(Screen-element location records)

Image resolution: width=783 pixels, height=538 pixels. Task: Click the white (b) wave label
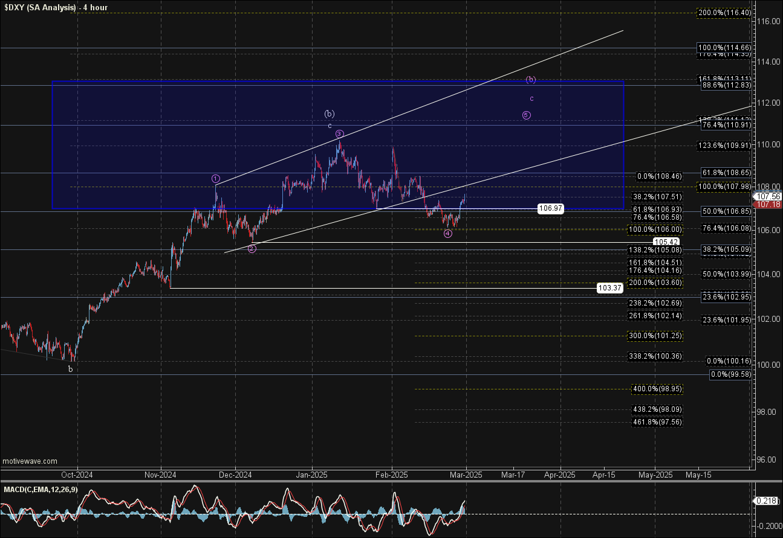point(329,114)
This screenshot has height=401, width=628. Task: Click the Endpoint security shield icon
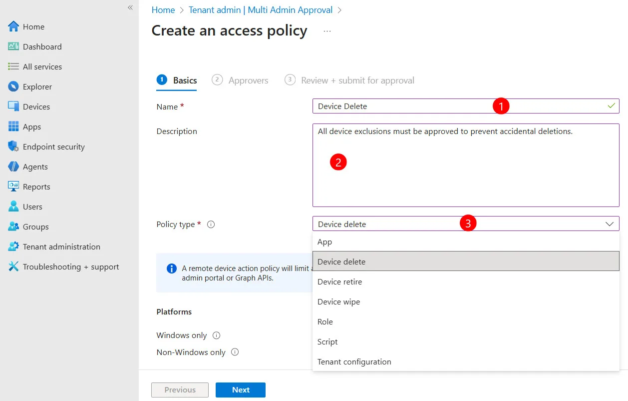[x=13, y=147]
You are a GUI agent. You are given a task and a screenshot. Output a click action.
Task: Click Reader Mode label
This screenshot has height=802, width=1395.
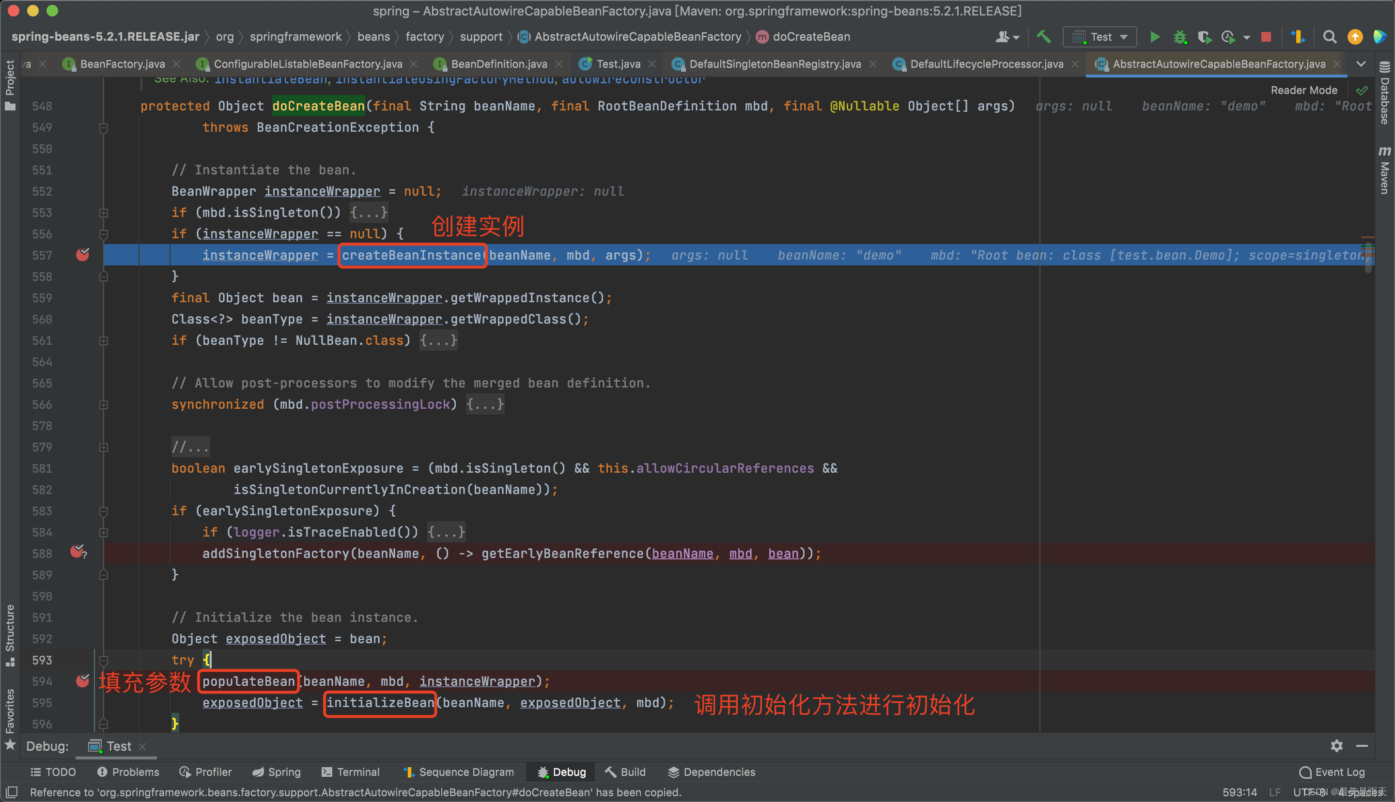tap(1304, 90)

Objective: Reproduce the records from the line containing "This screenshot has height=401, width=628." through the line containing "[x=13, y=147]", including both of those lines, and omit the pictures from your answer.

Response to this task:
This screenshot has height=401, width=628. Task: Click the Endpoint security shield icon
[x=13, y=147]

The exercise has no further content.